Końcówka roku dla wielu z nas związana jest z przyspieszeniem działań, jakie należy podjąć – szczególnie w strefie zawodowej. Pewnie nie raz słyszałaś skierowane do Ciebie słowa typu: „szybciej”, „efektywniej”, „cel do zrobienia”, „osiągnąć wynik”, „zysk”. Istne szaleństwo…

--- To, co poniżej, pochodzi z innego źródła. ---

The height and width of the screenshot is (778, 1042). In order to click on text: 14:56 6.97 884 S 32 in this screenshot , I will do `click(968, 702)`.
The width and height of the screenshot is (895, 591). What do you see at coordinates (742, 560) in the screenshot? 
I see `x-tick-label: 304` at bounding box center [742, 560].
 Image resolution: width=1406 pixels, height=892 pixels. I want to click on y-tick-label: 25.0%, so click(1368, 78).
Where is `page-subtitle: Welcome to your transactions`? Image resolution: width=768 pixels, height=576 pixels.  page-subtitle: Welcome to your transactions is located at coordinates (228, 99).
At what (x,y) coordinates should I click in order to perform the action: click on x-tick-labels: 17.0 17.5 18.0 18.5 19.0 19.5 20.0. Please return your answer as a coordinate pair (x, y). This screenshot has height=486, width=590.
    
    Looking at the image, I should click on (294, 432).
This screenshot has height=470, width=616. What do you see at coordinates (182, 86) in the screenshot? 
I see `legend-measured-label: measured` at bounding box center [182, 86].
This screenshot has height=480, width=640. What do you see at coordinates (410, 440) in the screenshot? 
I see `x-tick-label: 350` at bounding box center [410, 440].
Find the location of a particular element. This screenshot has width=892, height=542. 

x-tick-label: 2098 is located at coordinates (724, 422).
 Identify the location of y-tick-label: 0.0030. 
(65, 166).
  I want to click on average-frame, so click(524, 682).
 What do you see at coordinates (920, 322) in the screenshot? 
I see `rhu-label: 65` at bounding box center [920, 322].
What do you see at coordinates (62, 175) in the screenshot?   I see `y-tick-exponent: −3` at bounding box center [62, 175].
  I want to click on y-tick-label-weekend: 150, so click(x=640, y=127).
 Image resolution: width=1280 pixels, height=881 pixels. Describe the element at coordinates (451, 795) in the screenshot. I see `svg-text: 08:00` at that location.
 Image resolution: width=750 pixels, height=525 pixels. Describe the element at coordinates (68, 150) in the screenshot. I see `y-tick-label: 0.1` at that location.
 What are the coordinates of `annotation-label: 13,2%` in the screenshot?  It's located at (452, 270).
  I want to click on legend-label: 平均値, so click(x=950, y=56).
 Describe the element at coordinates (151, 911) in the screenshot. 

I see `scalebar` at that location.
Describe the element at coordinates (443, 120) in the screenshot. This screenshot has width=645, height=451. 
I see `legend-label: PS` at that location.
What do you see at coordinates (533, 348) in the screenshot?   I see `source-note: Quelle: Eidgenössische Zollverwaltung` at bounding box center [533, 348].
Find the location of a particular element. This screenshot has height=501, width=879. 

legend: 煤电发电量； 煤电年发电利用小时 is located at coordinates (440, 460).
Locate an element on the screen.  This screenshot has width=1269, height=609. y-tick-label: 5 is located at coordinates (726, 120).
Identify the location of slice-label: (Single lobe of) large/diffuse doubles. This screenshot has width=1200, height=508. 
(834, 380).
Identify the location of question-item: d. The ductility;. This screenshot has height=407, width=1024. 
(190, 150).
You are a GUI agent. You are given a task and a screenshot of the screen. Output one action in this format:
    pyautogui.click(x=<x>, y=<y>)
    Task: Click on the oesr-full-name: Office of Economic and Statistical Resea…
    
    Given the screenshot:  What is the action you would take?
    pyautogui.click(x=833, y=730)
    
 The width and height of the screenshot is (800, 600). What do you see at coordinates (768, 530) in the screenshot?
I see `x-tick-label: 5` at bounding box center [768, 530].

W tym całym zgiełku łatwo jest zapomnieć o tym, co ważne, co nam bliskie (choć jednocześnie czasem dość odległe) – o SOBIE. I nie mam tu na myśli tysiąca ról, które pewnie na co dzień pełnisz, np. Ty jako pracownik, szefowa, matka, żona, przyjaciółka itp. Mam na myśli CIEBIE SAMĄ.
Kiedy ostatni raz myślałaś o SWOICH potrzebach, o SWOICH myślach, o SWOICH odczuciach i uczuciach? Przyznaję, że czasem możliwość schowania się przed samą SOBĄ za zadaniami do wykonania jest kusząca, lecz może powodować zatarcie kontaktu z samą SOBĄ.
Dzisiaj chciałabym zaproponować Ci następujące ćwiczenie:
Postaraj się wygospodarować tylko dla SIEBIE ok. 10-15 minut. Zadbaj o to, byś miała wolną przestrzeń i aby nikt i nic Ci nie przeszkodziło. Włącz ulubioną muzykę, która sprzyja odprężeniu. Usiądź wygodnie, zamknij oczy i… zastanów się najpierw, kim jesteś tu i teraz… później pomyśl, jakie myśli krążą w tym momencie po Twojej głowie… na czym się teraz koncentrujesz w swoim życiu… co teraz jest dla CIEBIE szczególnie ważne… gdzie w tym wszystkim jesteś Ty… i czego w tym wszystkim chcesz dla SIEBIE…
Nie spiesz się. Przeznacz na to ćwiczenie tyle czasu, ile uznasz dla SIEBIE za potrzebne. Odszukaj kontakt z samą SOBĄ. Rozkoszuj się tym, do czego doprowadzi Cię to ćwiczenie.
A jeśli uznasz to za potrzebne/wartościowe – to zapraszam Cię do podzielenia się ze mną swoimi przemyśleniami.